### SOURCE RECORDS
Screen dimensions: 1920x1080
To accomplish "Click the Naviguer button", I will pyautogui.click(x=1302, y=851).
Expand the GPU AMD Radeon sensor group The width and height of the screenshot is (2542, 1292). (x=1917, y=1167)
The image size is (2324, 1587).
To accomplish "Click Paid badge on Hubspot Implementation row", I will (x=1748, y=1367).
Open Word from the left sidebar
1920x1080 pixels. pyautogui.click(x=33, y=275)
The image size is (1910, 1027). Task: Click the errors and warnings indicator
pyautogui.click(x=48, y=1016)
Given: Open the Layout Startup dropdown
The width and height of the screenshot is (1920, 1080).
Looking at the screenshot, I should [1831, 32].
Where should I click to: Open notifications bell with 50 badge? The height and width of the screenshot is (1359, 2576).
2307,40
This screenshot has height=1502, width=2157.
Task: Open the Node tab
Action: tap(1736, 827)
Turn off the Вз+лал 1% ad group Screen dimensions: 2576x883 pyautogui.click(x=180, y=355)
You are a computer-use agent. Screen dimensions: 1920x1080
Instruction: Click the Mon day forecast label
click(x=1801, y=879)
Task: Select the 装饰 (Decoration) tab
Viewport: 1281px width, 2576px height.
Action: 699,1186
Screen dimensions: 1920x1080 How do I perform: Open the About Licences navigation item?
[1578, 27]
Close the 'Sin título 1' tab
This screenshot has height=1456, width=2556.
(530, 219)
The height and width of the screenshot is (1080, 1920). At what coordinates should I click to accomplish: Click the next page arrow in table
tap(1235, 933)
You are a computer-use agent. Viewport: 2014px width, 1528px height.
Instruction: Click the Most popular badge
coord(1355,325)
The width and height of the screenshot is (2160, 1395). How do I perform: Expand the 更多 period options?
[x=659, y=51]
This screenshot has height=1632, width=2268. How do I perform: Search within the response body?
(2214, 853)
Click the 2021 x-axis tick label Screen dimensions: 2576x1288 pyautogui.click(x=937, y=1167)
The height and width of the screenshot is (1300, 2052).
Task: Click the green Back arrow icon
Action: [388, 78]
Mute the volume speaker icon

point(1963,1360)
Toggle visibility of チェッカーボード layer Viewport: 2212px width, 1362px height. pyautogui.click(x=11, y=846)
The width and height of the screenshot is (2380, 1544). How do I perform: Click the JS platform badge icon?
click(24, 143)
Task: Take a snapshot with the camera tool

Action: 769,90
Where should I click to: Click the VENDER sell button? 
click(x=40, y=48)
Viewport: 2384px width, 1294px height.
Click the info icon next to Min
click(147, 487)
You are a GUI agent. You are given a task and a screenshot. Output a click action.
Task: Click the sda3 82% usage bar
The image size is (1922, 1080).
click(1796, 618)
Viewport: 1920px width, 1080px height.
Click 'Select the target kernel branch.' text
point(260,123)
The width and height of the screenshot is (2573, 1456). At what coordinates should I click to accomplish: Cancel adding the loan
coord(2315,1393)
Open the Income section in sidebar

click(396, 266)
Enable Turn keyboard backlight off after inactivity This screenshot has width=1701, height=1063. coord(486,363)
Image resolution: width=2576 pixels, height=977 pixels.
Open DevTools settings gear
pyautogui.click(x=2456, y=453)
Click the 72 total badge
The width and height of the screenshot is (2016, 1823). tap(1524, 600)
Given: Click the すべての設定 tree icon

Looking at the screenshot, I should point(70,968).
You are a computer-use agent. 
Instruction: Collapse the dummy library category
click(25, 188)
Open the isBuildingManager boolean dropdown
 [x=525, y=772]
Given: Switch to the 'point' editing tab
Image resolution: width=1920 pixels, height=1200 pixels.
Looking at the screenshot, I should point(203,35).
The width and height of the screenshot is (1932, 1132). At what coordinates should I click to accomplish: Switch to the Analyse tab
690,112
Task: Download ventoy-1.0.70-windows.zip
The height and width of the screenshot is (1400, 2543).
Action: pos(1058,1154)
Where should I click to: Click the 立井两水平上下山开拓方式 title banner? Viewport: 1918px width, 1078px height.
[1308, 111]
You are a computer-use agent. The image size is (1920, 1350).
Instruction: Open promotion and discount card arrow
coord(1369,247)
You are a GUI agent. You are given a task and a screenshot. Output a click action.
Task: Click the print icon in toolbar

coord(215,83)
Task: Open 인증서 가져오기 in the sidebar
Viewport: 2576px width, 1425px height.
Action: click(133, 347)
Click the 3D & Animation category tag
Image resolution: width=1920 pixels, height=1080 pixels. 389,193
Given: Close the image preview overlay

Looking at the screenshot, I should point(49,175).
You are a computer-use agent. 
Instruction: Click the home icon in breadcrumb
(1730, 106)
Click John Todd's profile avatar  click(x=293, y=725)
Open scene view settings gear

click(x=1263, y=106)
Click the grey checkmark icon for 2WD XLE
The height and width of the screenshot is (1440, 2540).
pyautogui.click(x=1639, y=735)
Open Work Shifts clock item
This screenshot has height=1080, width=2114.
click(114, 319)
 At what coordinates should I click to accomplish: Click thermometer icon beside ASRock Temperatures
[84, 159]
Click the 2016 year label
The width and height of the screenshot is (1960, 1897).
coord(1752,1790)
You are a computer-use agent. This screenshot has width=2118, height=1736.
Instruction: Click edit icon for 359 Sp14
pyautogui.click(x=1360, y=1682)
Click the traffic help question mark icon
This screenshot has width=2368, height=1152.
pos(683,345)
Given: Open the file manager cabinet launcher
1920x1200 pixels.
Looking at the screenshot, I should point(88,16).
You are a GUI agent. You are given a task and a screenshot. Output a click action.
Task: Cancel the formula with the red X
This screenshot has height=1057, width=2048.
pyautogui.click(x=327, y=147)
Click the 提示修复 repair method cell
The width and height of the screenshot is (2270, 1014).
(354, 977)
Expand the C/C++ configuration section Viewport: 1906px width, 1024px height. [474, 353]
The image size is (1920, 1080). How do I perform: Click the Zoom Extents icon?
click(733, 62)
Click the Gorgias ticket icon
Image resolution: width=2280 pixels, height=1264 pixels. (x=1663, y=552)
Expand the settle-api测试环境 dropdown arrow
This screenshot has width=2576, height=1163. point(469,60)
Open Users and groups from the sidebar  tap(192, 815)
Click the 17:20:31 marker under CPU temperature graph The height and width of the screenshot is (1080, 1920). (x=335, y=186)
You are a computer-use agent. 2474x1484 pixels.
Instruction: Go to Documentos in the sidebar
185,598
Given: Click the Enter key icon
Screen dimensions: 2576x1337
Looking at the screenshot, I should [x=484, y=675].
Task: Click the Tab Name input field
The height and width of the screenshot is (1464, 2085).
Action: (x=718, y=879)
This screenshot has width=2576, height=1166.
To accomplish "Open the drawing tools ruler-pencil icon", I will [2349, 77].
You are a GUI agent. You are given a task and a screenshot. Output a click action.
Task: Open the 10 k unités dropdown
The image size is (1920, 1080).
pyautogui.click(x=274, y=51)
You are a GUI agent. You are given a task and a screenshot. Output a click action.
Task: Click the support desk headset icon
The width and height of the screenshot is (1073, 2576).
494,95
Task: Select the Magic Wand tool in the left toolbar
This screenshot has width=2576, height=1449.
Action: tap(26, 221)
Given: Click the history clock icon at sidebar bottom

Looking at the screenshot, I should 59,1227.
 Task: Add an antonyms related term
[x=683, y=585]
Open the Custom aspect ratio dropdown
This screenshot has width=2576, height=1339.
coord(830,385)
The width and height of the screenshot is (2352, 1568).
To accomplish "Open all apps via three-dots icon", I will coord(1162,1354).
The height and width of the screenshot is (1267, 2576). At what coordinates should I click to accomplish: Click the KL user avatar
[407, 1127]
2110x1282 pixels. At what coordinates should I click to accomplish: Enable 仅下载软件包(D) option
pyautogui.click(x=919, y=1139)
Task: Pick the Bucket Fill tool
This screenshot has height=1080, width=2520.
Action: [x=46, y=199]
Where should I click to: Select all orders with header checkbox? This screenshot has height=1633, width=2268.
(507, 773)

### TASK TO COMPLETE
The expected output is each line of the records above that includes the word "computer".

### RESULT OF THE TASK
You are a computer-use agent. Screen dimensions: 1920x1080
You are a computer-use agent. Viewport: 2014px width, 1528px height.
You are a computer-use agent. 
You are a computer-use agent. The image size is (1920, 1350).
You are a computer-use agent. 
You are a computer-use agent. This screenshot has width=2118, height=1736.
You are a computer-use agent. 2474x1484 pixels.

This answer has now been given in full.